INPUT RECORDS
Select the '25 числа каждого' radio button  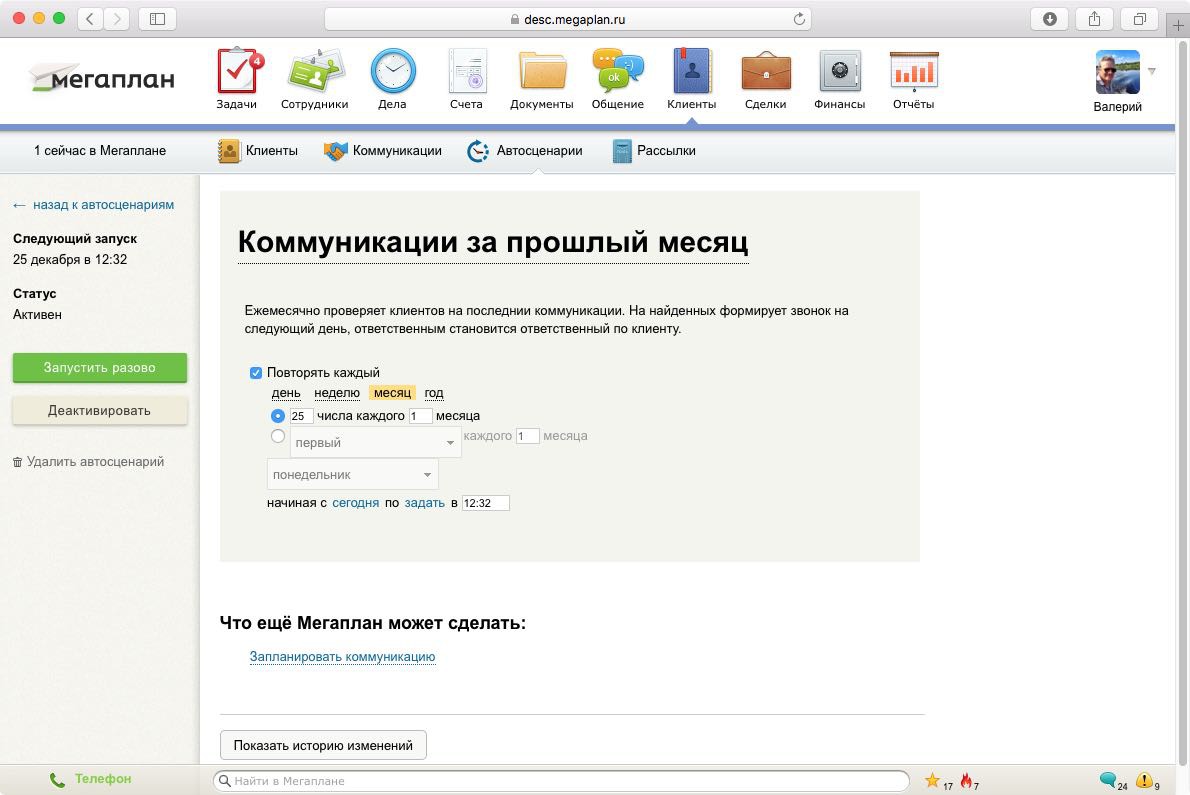tap(277, 415)
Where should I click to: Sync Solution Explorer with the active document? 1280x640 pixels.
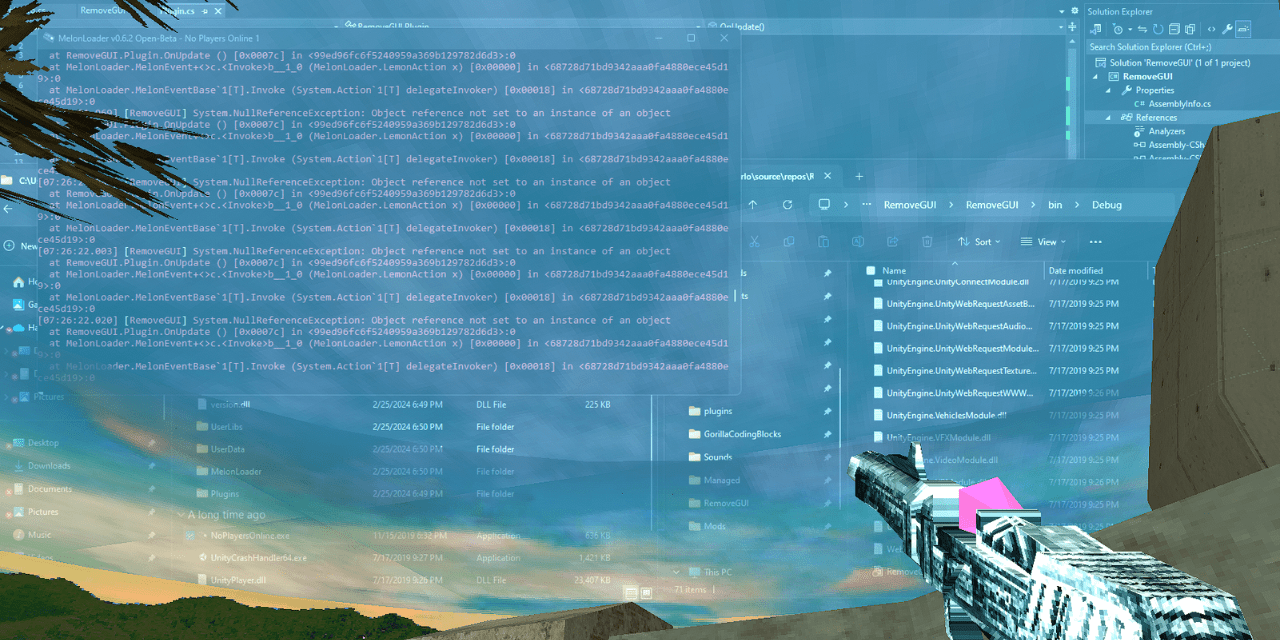pos(1142,29)
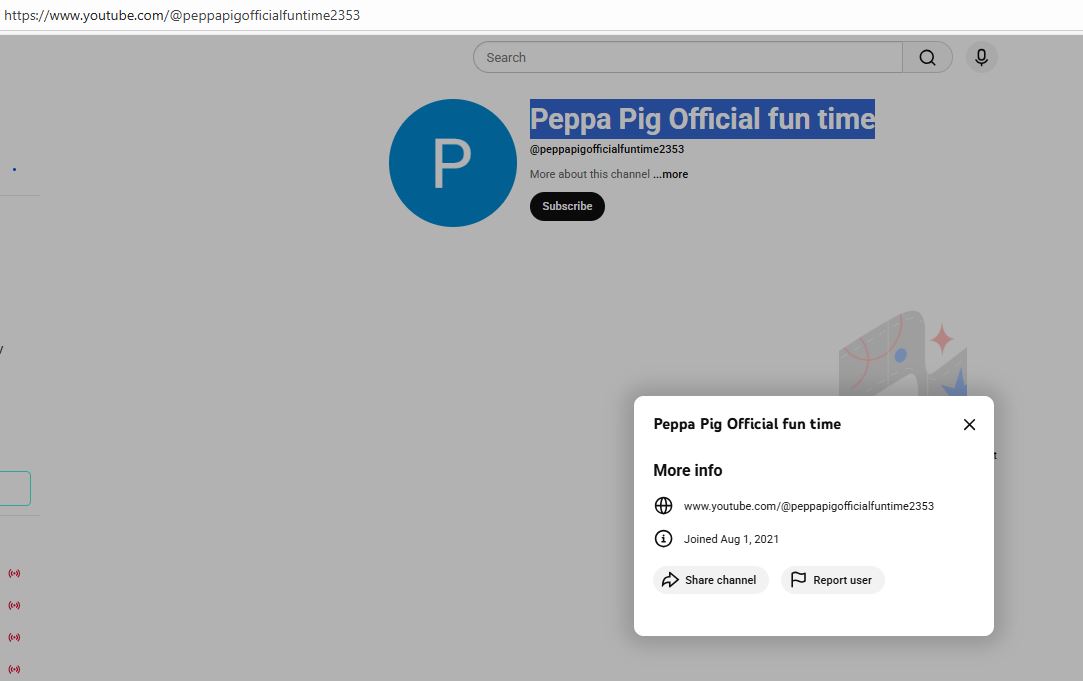Click the teal outlined box in sidebar
The image size is (1083, 681).
(14, 489)
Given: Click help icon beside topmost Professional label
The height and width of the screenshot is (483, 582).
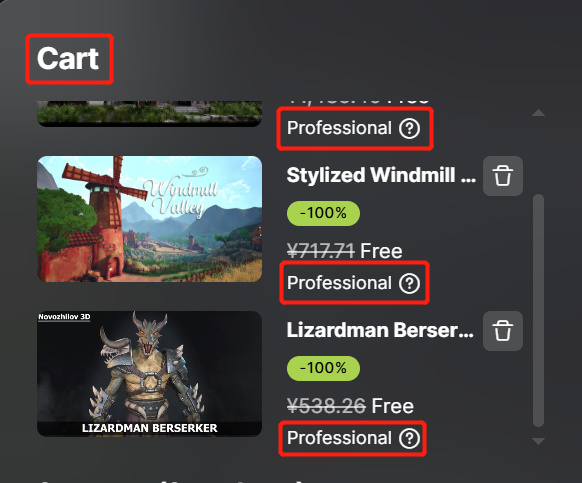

WORK TASK
Starting at the line that contains "Where should I", please write out each line through the last line of the data, both ends included, and keep pictures out of the copy.

SOLUTION TO THIS TASK
Where should I click to: Sync Solution Explorer with the active document? 1280x640 pixels.
pos(1142,29)
Click the teal outlined box in sidebar
The image size is (1083, 681).
(14, 489)
Given: Click help icon beside topmost Professional label
The height and width of the screenshot is (483, 582).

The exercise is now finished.